Source passage Start Marker

Cyber infrastructure: Too big to fail, and failing

The cybersecurity industry isn’t keeping up with cyber threats, the Atlantic Council’s Joshua Corman told a SOURCE Boston audience. And things are about to get even worse

Even the good news is bad news.

While Joshua Corman didn’t use that exact line in his opening keynote at SOURCE Boston this week, that was a pervasive, and sobering, theme.

Corman, a founder of I am The Cavalry and director of the Cyber Statecraft Initiative for the Atlantic Council, said he was there to tell some “uncomfortable truths” about the state of cybersecurity – among them that, “the critical infrastructure of our space is too big to fail, and it’s failing.”

He said the current statistics are depressing enough – that the database of CVEs (Common Vulnerabilities and Exposures), “which is the predicate for all of our intrusion detection,” holds only about 80 percent of those in existence, and that there is security “coverage” – blocking or detection technology – for only 60 percent of that number. “So you’re at 60 percent of 80 percent,” he said. “At best, you’re getting about 50 percent coverage of the knowns. When you make a risk decision, you’re doing it with a 50 percent blind spot.

“This is a too big to fail thing. It’s like our bridges and tunnels collapsing,” he said, adding that there is even less coverage for industrial control systems (ICS) and medical devices.

“And it’s about to get a lot worse,” he said.

Source passage End Marker
Study material Start Marker

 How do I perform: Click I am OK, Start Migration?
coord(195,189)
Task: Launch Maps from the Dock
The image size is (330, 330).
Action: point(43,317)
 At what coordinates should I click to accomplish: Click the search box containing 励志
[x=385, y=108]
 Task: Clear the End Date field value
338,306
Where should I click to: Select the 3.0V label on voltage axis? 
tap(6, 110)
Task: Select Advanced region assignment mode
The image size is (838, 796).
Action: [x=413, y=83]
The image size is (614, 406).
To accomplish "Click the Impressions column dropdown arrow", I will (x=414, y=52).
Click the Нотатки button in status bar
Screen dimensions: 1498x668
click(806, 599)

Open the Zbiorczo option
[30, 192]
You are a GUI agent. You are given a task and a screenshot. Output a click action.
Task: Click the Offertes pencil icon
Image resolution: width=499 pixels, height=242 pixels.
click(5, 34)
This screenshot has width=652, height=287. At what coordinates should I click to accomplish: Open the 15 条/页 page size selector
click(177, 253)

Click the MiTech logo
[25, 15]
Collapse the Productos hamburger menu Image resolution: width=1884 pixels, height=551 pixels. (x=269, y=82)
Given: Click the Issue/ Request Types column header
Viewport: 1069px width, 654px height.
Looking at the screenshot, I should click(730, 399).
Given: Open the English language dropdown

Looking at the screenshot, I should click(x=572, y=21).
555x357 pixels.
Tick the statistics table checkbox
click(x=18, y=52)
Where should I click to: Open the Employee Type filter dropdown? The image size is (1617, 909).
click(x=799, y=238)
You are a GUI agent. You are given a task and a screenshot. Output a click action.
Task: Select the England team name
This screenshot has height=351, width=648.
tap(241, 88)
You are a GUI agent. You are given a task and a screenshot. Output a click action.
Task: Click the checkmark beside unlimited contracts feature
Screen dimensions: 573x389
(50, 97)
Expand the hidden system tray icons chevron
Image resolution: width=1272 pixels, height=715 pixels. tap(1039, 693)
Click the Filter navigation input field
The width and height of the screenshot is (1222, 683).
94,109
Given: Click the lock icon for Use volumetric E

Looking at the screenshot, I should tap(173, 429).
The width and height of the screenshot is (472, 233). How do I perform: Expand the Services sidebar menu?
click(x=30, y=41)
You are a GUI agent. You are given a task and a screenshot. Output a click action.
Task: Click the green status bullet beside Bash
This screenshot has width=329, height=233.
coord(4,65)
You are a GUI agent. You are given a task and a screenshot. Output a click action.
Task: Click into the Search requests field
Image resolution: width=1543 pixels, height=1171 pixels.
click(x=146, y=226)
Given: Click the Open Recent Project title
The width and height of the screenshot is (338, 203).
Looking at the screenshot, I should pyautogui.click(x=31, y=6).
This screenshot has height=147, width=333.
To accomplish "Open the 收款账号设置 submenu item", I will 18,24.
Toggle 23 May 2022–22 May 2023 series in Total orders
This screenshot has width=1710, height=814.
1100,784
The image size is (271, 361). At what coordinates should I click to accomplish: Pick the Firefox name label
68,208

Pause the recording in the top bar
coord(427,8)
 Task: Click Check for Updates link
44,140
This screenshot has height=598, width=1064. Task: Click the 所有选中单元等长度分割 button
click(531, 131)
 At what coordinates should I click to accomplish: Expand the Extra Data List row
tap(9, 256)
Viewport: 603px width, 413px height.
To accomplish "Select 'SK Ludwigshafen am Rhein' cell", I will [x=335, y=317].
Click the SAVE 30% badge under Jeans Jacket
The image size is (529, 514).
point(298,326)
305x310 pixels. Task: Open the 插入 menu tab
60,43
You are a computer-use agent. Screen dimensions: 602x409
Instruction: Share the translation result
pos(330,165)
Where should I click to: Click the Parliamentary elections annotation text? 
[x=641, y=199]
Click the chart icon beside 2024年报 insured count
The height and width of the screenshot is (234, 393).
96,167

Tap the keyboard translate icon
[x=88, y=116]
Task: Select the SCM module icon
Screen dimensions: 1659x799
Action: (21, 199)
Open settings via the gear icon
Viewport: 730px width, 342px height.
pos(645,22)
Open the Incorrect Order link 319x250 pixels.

Study material End Marker

Carry on the article about failing cyber infrastructure, starting right after its final sentence, "And it's about to get a lot worse," he said.

| Output for this exercise |
In the cases of ICS and medical devices, the risks go well beyond identity theft, compromises of credit card information or loss of privacy. “There is no coverage of vulnerabilities that could have a kinetic effect,” he said, citing the February 2016 ransomware attack on Hollywood Presbyterian Hospital that took down its computer systems for a week until it paid a $17,000 ransom. That, he said, was the result of, “a single Java flaw in a single library.”

The potential life-and-death implications, he said, are obvious. “Can you imagine coming to the emergency room and being told you have to go somewhere else, when seconds count? Or if you had surgery scheduled and it had to be canceled?”

Corman, who is serving on a task force on cybersecurity in healthcare that was generated from the passage of the Cyber Information Sharing Act (CISA), said he initiated discussion of a real-world example of how crucial cybersecurity is in that industry.

“I asked why the death count from the Boston Marathon bombing was so low,” he said. “The answer was that it was blocks from the best medical facilities in the world.

“But what if you combined a cyber attack with a physical attack?” he said, adding that when he raised the question, “everybody in the room turned white.”

The point, he said, is that healthcare cybersecurity, “is in critical condition” for reasons that have been documented for more than a decade:

  • A severe lack of security talent. “The reality is that 75 percent to 85 percent of health care organizations lack a single qualified security person,” he said. “Nobody to apply patches or receive threat intelligence. Which defies logic.”
  • Legacy equipment. “Windows XP (which Microsoft no longer supports) is usually the best-case scenario,” he said. “We’re in a bad way, defending really old, difficult to manage systems.”
  • Premature overconnectivity. “This is the government’s fault,” he said. “The intent was good, but the problem is there is no threat modeling or secure design. These things were never designed to be connected to anything and are connected to everything.”
  • Vulnerabilities that impact patient care.
  • An epidemic of known vulnerabilities. “One single medical technology was found to have more than 400 of them,” he said.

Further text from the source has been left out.